In these challenging times, what America needs most — but what it cannot get — is a strong, confident Republican Party.

It needs a Republican Party with a modern agenda, a Republican Party that is capable of fulfilling its role as a partner in the governance of this country. Note that word “partner,” because it is crucial. Operating the constitutional machinery designed by the Founders requires a partnership among those elected to office. Unlike European models, which entrust total power to a single party or coalition, the American model of republican democracy requires partnership. It is fueled by compromise, and in the absence of compromise it cannot function.
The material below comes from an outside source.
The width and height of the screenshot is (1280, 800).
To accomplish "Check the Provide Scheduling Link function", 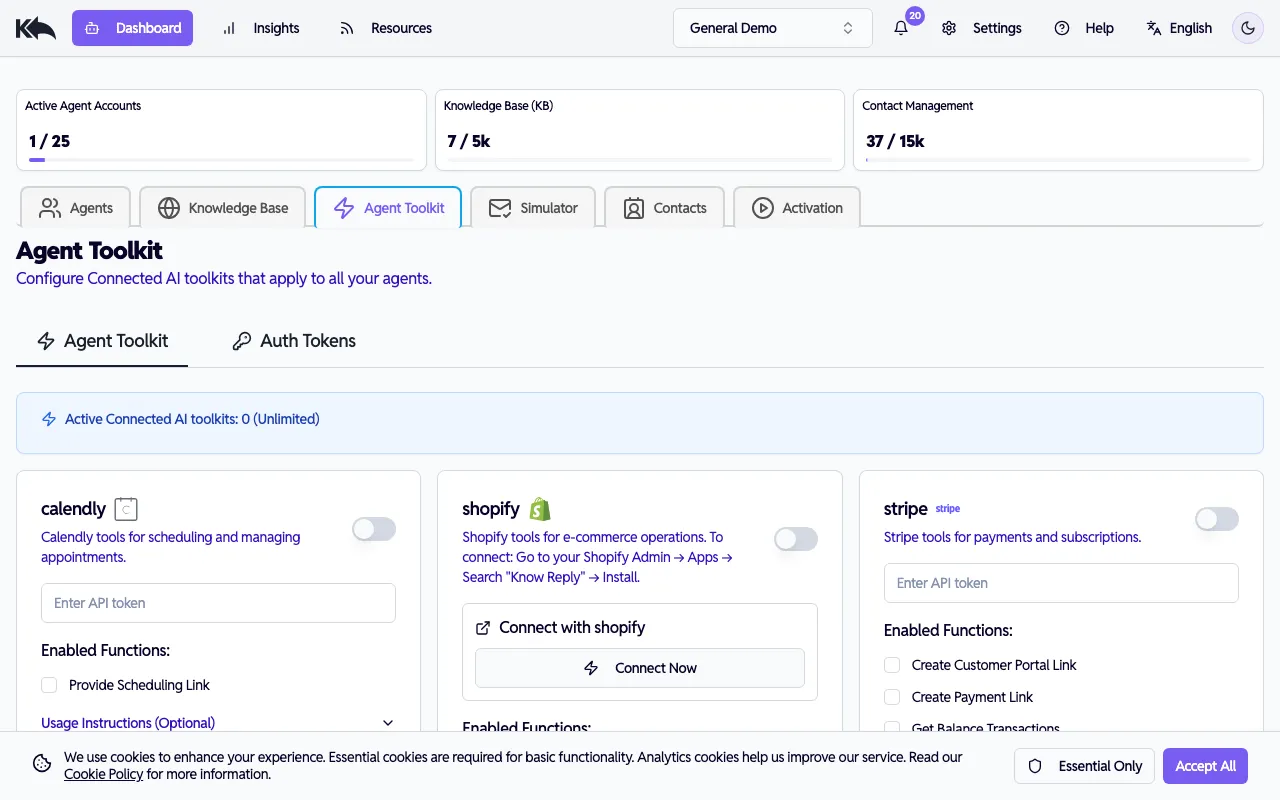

Unfortunately, today’s Republican Party lacks the confidence to risk compromise. It operates from the premise that if they compromise on anything, the whole Republican enterprise falls apart. So while it can say no, and does so loudly and often, it lacks the courage to say yes to just about anything. It also lacks the courage to propose and advance policies of its own.

As a result, Washington cannot function and Congress cannot function, and the 13 percent job-approval rating for Congress is all too deserved.
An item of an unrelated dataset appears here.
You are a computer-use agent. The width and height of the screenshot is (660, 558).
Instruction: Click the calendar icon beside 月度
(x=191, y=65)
I understand that conservative Republicans see the situation very differently. They define strength as the willingness to say no to President Obama and the Democrats, at every opportunity and in every situation. In their eyes, it is the willingness to say yes that marks a Republican as suspect in his fervor and commitment. Making Obama fail is their only goal.
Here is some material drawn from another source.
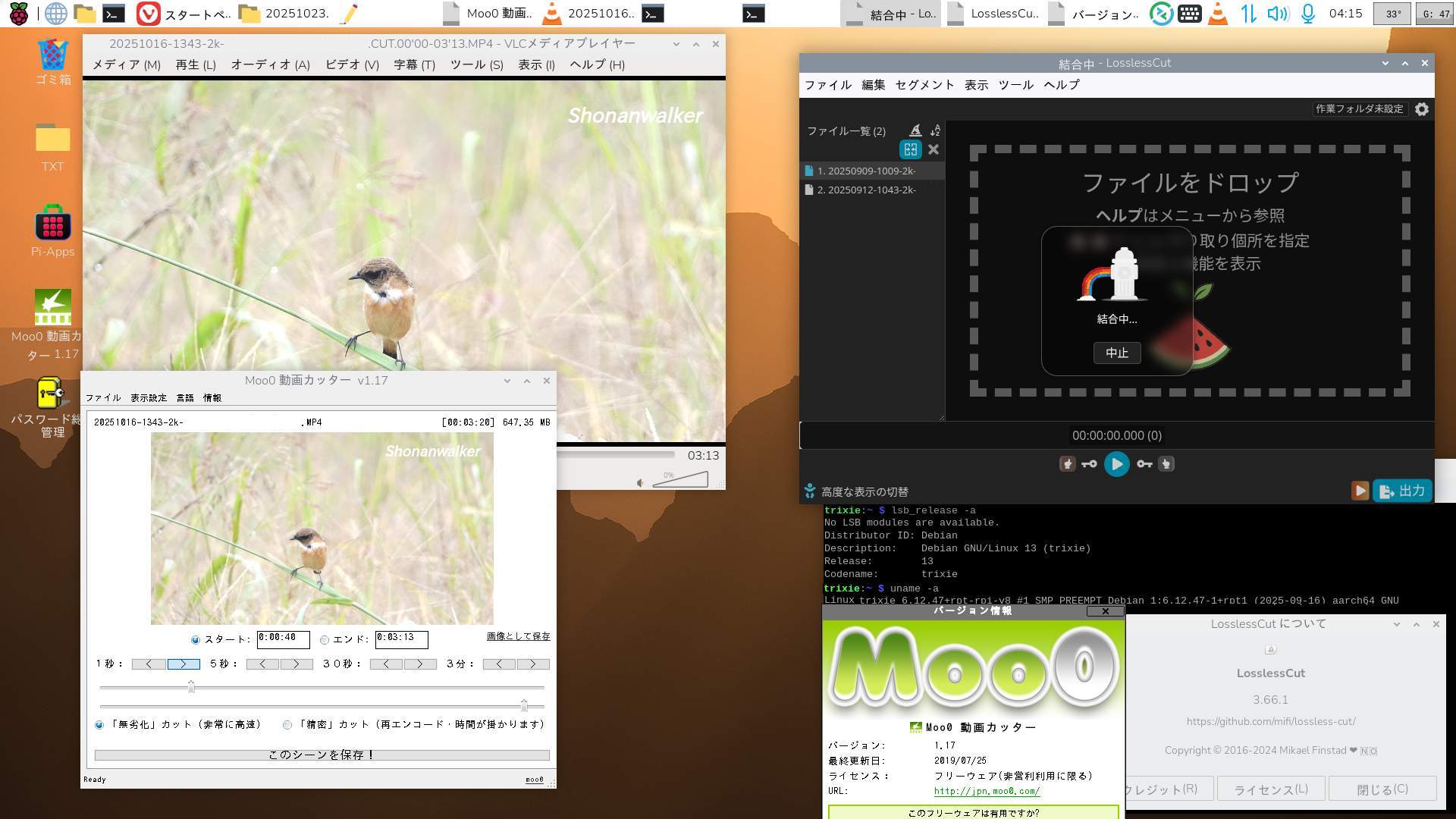The width and height of the screenshot is (1456, 819).
Task: Open LosslessCut settings gear
Action: pyautogui.click(x=1422, y=109)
We saw that dynamic play out this week in the shocking defeat of House Majority Leader Eric Cantor in a primary in Virginia, the first time in U.S. history that had occurred. Cantor is conservative by any reasonable definition; he had helped to lead the conservative assault on Obamacare; he had masterminded the GOP’s effort to use the debt ceiling and budget to force concessions from President Obama. He had also backed the Tea Party movement from its earliest days.

But when forced to choose between prolonging the government shutdown and the debt crisis at immense risk to the country and the Republican Party, Cantor backed away from the brink. When confronted in 2008 with the choice of passing the TARP bailout or allowing the international banking system to collapse, he again took the course that I would describe as responsible and his conservative critics would condemn as weak.

Immigration also played a major role. Cantor is by no means an advocate of amnesty for illegal immigrants, but he does recognize that a GOP insistence on self-deportation as the only solution was suicidal. His perceived willingness to at least consider other options became a major count in the conservative indictment against him.

“What the Republican establishment and the Chamber of Commerce don’t understand is that there’s a large element of America that wants a fight,” Newt Gingrich told the New York Times. “If you’re a conservative, you think Barack Obama is literally destroying the country you love. And you watch your leadership and they seem unwilling to take him head on, and also unable to outmaneuver him.”

As a primary architect of the modern GOP, Newt ought to know.